It may be worth mentioning that the Memory Execution Cluster is still in order. The Intel Architectures Optimization Reference Manual says "The MEC has limited capability in executing uops out-of-order. Specifically, memory uops are dispatched from the scheduler in-order, but can complete in any order. " More specifically, they mean "in order with regard to other memory operations": unlike other modern Xeons, a memory operation with an unfulfilled dependency will block successive memory operations from being dispatched even if their dependencies are ready.

> The reservation stations have 2x12 entries for the integer lines, 2x20 entries
> for the floating point and vector lines, and 12 for the memory lines.

The manual says "The single MEC reservation station has 12 entries, and dispatches up to 2 uops per cycle." I think this means that both 'memory lines' share a single 12 slot queue this is used for both scalar and vector operations? If so, might be good to be more explicit.

> The Knights Landing has two decoders. The maximum throughput is two
> instructions or 16 bytes per clock cycle.

The manual says "The front end can fetch 16 bytes of instructions per cycle. The decoders can decode up to two instructions of not more than 24 bytes in a cycle. ", and then later says "The total length of the instruction bytes that can be decoded each cycle is at most 16 bytes per cycle with instructions not more than 8 bytes in length. For instruction length exceeding 8 bytes, only one instruction per cycle is decoded on decoder 0." I haven't figured out when the 24B limit would apply. Have you? Also, is it correct that these limits are not affected by alignment?

> The throughput is limited to two instructions per clock cycle
> in the decode and register rename stages.
> the average throughput is limited to two μops per clock cycle.
> Read-modify, and read-modify-write instructions generate a single μop
> from the decoders, which is sent to both the memory unit and the execution unit.

By emphasizing that it's a 'single µop', do you mean that the same µop is first sent to the memory unit and then, when the data is ready, (Figure 16-2) sent to the Integer or FP rename buffer as appropriate? And thus since the renamer can handle only two instructions per cycle, this means that unlike other Xeon the use of 'read-modify' (aka 'load-op') instructions does not usually help to increase µop throughput?

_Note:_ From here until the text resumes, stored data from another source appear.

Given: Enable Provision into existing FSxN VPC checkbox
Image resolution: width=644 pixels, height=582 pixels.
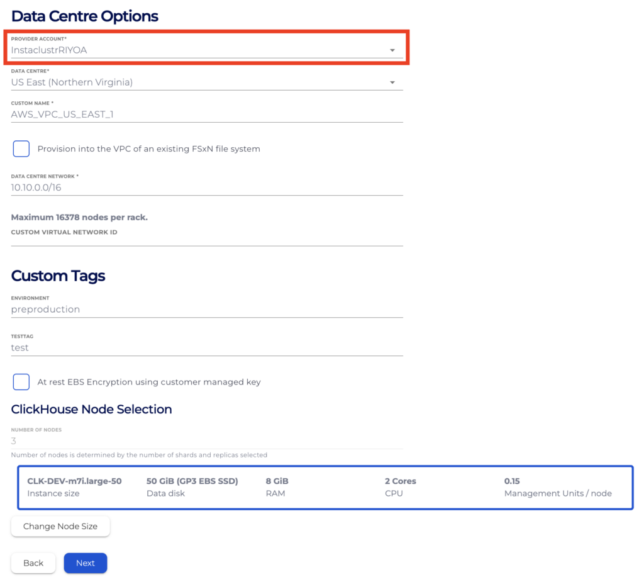Looking at the screenshot, I should [x=21, y=148].
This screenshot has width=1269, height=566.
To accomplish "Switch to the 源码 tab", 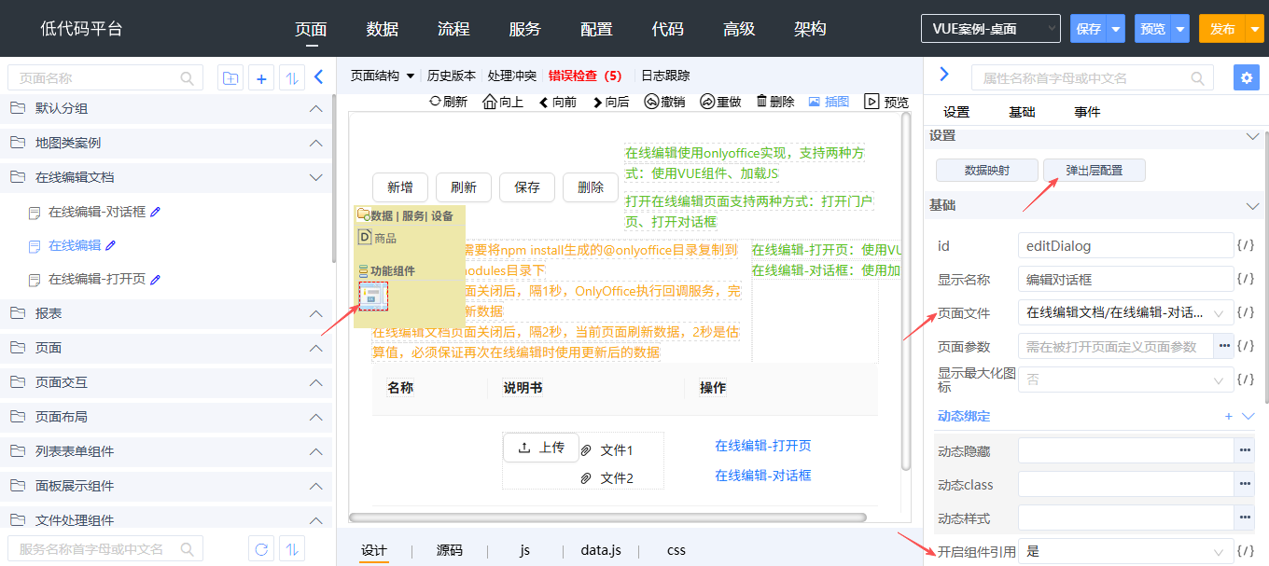I will click(x=450, y=550).
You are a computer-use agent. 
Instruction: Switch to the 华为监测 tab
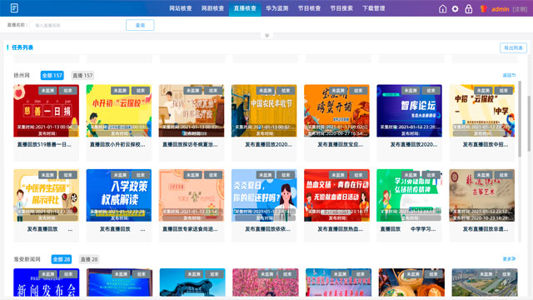pos(277,8)
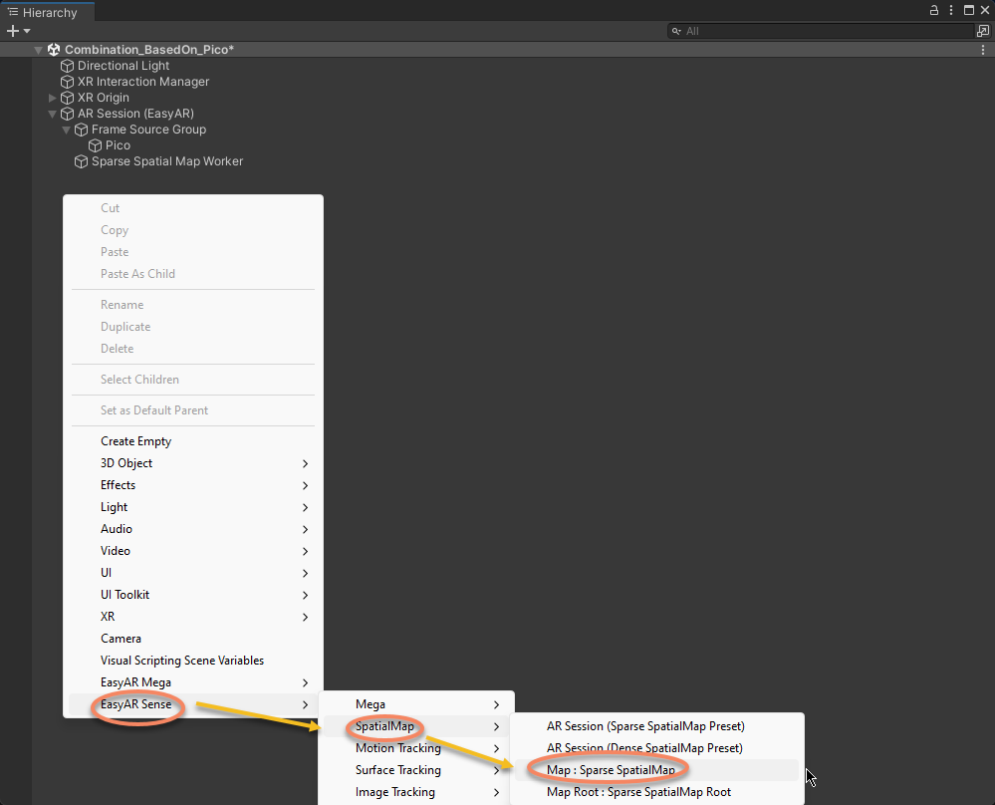995x805 pixels.
Task: Toggle the Hierarchy panel lock icon
Action: (x=934, y=10)
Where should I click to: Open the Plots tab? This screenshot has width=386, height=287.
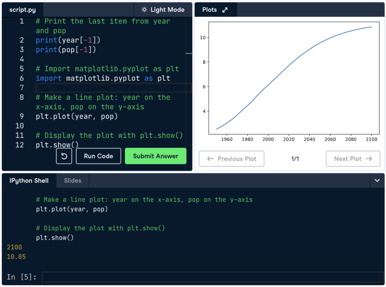(x=209, y=10)
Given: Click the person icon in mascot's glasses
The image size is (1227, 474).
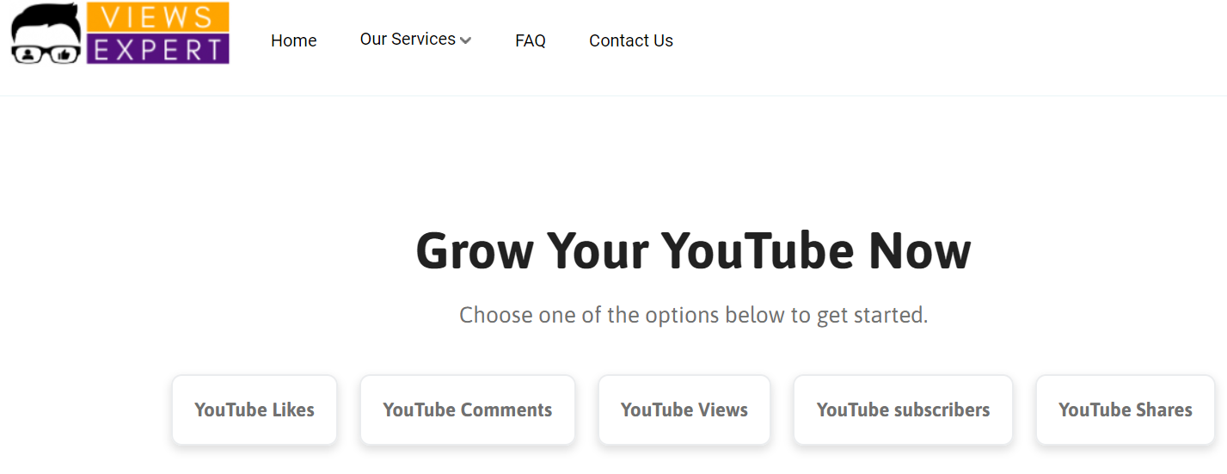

> There is no penalty for the 2- and 3-byte VEX prefixes and 4-byte EVEX prefixes
> unless there are additional prefixes before these.

It's fairly easy to check that all the instructions are encoded to less than 8B, but I'm not sure I know how to correctly count the prefixes. Do you have any examples of common cases where this would be a problem?

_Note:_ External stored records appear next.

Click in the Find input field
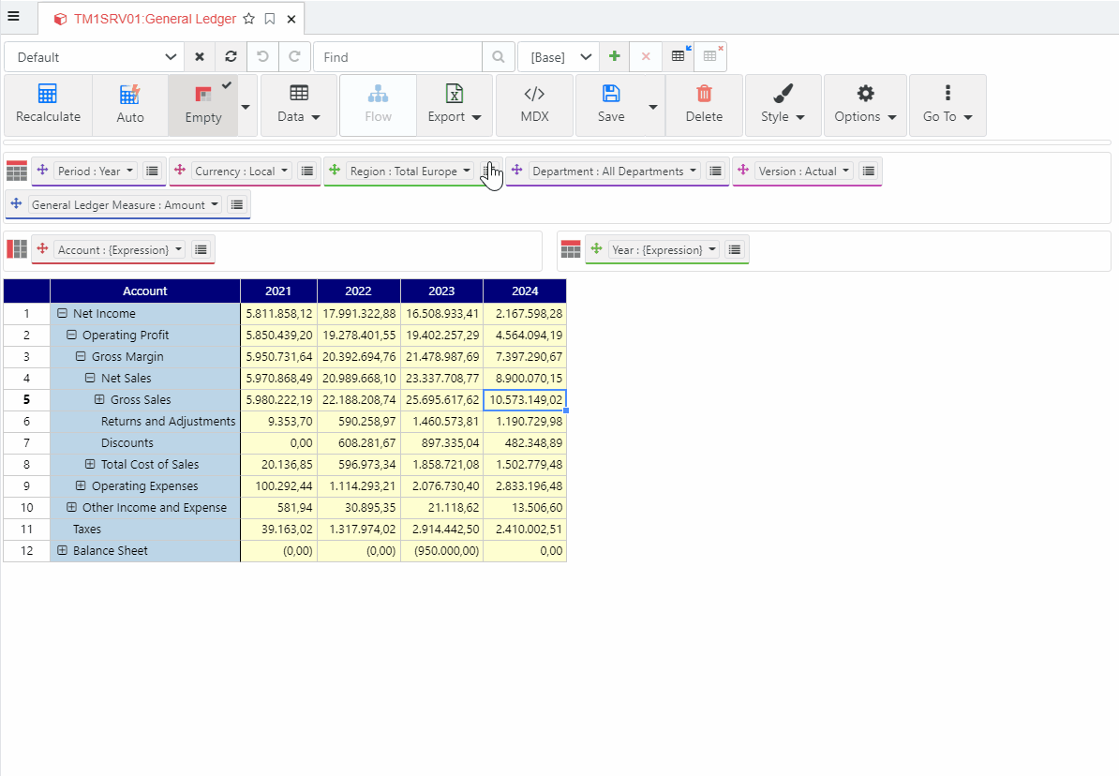This screenshot has width=1119, height=776. tap(398, 57)
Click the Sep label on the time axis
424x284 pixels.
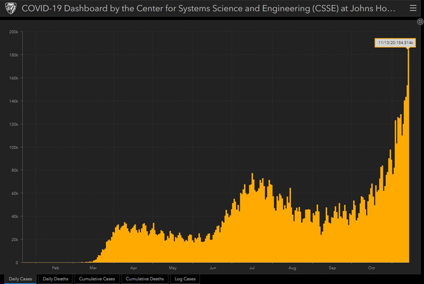tap(333, 268)
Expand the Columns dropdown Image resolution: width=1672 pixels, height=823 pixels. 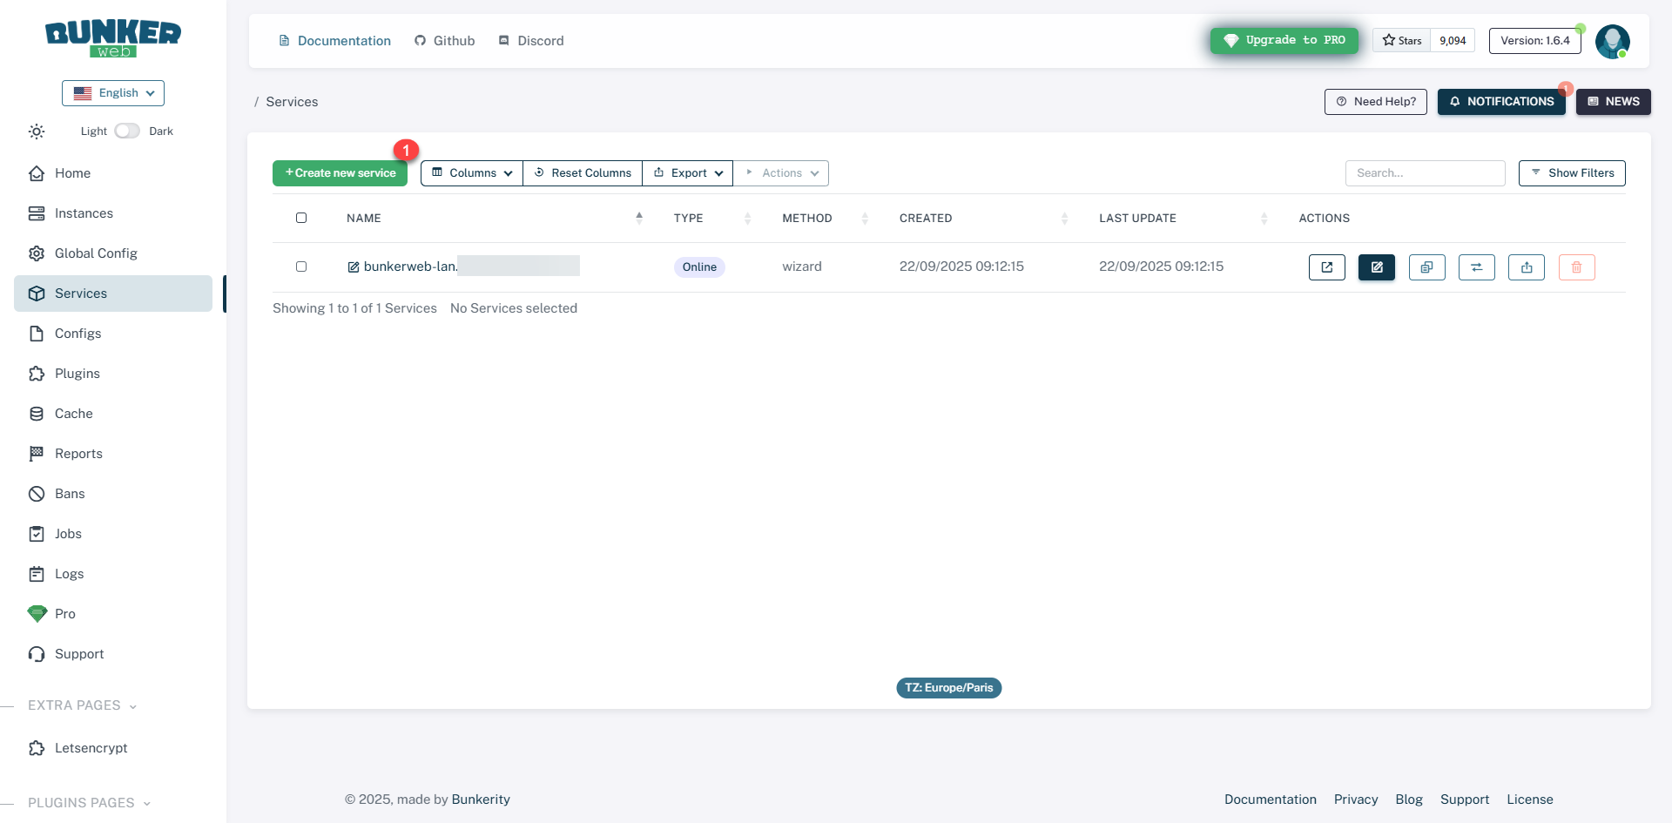[x=472, y=173]
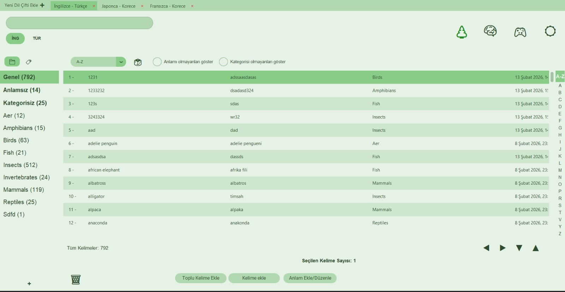Go to next page with right arrow
The height and width of the screenshot is (292, 565).
[x=502, y=248]
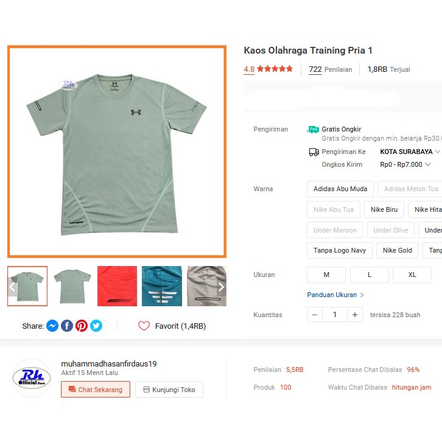The height and width of the screenshot is (442, 442).
Task: Select color option Adidas Abu Muda
Action: click(x=340, y=189)
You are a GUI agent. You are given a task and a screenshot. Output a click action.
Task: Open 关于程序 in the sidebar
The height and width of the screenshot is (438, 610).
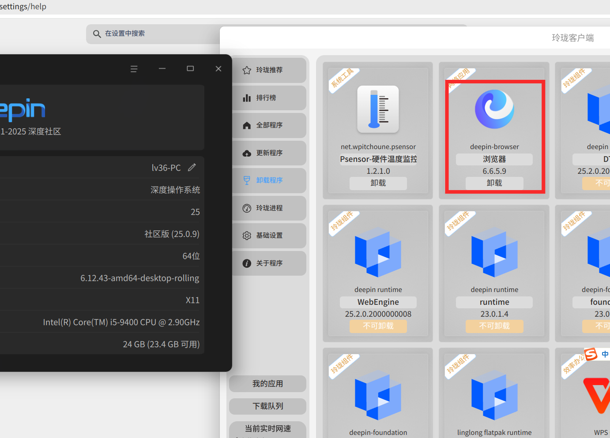pyautogui.click(x=268, y=263)
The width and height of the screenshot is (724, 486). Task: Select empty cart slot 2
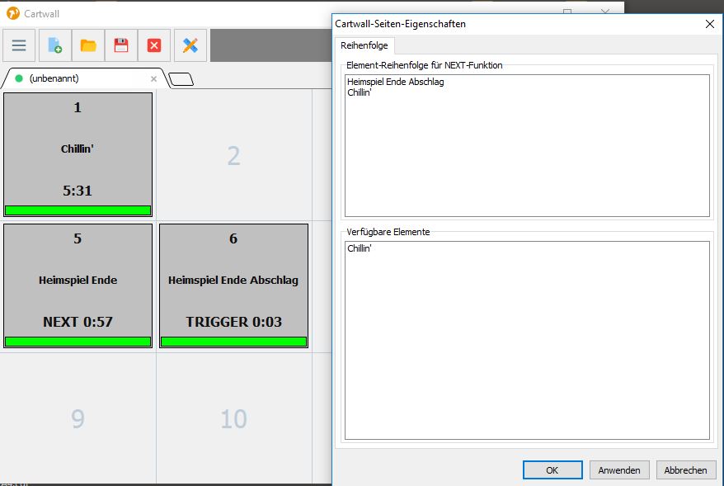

> The Knights Landing has no loop buffer, unlike the Silvermont. This means
> that the decoding of instructions is a very likely bottleneck, even for small loops.

The corollary to this is that loop unrolling can be a win on KNL even when it would be counterproductive on a Xeon with a loop buffer.

> These are forked after the register allocate and renaming stages into two the integer unit

I think there is a missing word after 'two'?

> A 64-bit register can be cleared by xor'ing the corresponding 32-bit register with itself.

Hmm, interesting find. Do you see any reason they would choose to recognize the 32-bit idiom but not the 64-bit? Or just oversight?

> The processor can do two memory reads per clock cycle or one read and
> one write with vector registers of up to 512 bits. It cannot do two reads with
> general purpose registers in the same clock cycle, but it can do one
> read and one write.

I can't tell from this (or the Intel manual) which "vector plus scalar" memory operations are possible in the same cycle. Do you know if it can read a vector and a scalar in the same cycle? Read one and write the other?

> The latency from the mask register, k1, to the destination is 2 clock cycles.
> The latency from zmm1 input to zmm1 output is 2 clock cycles.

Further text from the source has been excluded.